YEP! in the right situations and conditions.


----------



## oatsboy (Mar 29, 2005)

bought a flambu years ago, shot a couple of nice bucks during archery season using it . the only activity occured in yarding/holding areas at dusk
while they waited for darkness to enter hayfields.i bought the thing with dreams of cashing in on some of those monsters that are out at 3 in the afternoon pushing other deer around.spent alot of time setting around those greenfields and never had one deer[buck or doe]pay any attention to it out in the open.i even lowered myself to using the flickering tail trick.
its been a good 15 years or so since i last lugged it around,im sweating just thinking of the thought of hiking that thing over hill and dale again.infact the only time i see the thing is when i open up the camp up and spy it in the corner of the shed,****** that no one stole it yet .


----------



## BandHunter (Dec 17, 2003)

They work really well to get those big bucks that normally are just to far out of range to commit in the extra few yards. If you are calling and using scents when hunting, the deer come in looking for this other deer and if you have something there too look at, they will stick around longer and help them to commit and feel less like there is a problem with a situation. Just remember when you get a decoy you need to try and get rid of the human scent on it using sprays and diffrent scents..

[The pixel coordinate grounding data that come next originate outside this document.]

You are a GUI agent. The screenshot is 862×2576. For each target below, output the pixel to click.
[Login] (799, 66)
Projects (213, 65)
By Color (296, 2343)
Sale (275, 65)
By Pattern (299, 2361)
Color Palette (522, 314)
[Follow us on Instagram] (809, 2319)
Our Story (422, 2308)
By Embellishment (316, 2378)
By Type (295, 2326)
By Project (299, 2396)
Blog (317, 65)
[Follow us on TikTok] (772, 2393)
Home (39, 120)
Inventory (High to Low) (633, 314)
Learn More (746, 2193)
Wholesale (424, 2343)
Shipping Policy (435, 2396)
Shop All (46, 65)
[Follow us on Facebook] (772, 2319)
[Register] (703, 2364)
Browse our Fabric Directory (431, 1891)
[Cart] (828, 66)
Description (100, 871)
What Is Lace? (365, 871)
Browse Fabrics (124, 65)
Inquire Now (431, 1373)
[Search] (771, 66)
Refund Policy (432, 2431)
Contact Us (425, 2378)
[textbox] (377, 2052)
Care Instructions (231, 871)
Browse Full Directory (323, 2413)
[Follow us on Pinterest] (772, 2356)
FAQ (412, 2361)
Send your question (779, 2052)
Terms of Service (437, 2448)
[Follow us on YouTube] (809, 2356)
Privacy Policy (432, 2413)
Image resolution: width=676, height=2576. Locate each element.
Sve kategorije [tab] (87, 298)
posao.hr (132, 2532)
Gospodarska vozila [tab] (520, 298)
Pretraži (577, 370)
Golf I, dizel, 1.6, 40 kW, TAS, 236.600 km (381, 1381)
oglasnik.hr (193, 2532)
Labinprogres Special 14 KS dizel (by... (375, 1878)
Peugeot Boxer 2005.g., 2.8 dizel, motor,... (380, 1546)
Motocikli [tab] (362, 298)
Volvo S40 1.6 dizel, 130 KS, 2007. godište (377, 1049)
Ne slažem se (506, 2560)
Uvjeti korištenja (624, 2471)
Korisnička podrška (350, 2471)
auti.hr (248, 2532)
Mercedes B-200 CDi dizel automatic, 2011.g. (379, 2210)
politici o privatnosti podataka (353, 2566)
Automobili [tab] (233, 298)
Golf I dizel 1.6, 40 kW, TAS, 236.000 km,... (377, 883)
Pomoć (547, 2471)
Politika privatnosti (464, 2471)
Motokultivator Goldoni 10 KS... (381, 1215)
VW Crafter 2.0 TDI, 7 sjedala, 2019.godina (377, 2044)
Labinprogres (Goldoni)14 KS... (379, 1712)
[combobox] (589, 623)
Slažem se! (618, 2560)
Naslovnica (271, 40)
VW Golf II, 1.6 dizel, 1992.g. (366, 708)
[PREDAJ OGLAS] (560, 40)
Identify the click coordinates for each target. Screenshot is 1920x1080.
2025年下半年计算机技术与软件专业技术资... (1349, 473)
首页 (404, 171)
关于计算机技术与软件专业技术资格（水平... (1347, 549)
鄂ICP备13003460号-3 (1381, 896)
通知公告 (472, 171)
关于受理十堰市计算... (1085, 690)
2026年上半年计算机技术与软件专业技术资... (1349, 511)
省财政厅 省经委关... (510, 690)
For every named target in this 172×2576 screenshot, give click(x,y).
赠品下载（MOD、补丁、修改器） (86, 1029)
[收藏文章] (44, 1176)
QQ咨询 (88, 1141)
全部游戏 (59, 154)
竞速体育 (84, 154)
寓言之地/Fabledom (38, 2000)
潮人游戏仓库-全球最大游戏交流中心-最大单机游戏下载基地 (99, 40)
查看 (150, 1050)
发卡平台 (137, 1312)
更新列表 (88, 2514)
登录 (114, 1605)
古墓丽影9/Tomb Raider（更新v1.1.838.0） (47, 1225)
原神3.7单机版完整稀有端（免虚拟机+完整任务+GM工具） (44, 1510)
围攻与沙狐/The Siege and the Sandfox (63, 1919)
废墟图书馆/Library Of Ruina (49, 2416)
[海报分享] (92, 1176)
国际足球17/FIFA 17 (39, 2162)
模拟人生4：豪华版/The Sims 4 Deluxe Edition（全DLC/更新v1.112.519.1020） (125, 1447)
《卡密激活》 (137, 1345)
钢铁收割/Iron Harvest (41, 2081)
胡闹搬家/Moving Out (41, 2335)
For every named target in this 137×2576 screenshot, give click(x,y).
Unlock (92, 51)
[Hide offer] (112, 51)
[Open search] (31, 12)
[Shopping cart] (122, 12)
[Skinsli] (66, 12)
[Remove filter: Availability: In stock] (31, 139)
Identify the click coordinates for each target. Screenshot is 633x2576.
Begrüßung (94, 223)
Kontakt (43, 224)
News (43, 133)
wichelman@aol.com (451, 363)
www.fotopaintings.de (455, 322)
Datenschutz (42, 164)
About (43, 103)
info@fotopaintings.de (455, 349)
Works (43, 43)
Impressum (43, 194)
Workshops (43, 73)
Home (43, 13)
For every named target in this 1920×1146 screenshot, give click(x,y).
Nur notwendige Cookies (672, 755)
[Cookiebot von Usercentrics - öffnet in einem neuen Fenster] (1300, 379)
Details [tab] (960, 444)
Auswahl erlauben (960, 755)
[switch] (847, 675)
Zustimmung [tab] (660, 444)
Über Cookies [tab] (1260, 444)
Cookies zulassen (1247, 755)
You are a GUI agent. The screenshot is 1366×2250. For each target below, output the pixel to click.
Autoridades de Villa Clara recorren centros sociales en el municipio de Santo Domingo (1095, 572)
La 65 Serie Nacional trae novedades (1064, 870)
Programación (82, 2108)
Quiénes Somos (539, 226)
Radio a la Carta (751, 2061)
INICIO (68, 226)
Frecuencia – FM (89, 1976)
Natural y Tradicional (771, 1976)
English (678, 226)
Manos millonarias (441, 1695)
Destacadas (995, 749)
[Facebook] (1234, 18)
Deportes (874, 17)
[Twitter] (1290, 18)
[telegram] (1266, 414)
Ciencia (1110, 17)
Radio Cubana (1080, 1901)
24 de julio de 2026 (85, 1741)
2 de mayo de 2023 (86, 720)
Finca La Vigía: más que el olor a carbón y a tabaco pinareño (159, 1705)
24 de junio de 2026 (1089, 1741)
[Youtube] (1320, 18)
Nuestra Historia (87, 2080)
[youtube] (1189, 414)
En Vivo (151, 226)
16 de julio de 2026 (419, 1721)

I wrap mine in a big platic bag and leave it out side away from bad, out of the ordinary smells then i spray it when i get out in the field. Just remember too you have to carry the sucker in and set it up when you get out there, so make sure you get a low wieght one, with out a lot of loud parts to put together in the field. I would also practice putting it together as quiet as you can a few time before you actually use it in the field..Just my 2 cents..
Bandhunter


----------



## bretts (Feb 24, 2004)

Haven't used one before, but defiently considering buying one for this upcoming archery season. I think during the rut if your in the right spot a decoy would be awesome. Defiently looking forward to try it out, hopefully a bristled up buck takes notice to it, it would be a rush to have a buck walk stiff legged and ears back ready to kill the decoy!


----------



## BandHunter (Dec 17, 2003)

Yeah bretts it is awesome when that happends.. I used on around Mayville this year and had a nice 8 point come in and side step and take the thing out.. End up leaving some good marks on the side of the decoy..Nothing that a little touch up paint cant fix though. :beer: 
Bandhunter


----------



## bretts (Feb 24, 2004)

Bandhunter, what is your name, good chance I know who you are?


----------



## BandHunter (Dec 17, 2003)

Michael McNeal


----------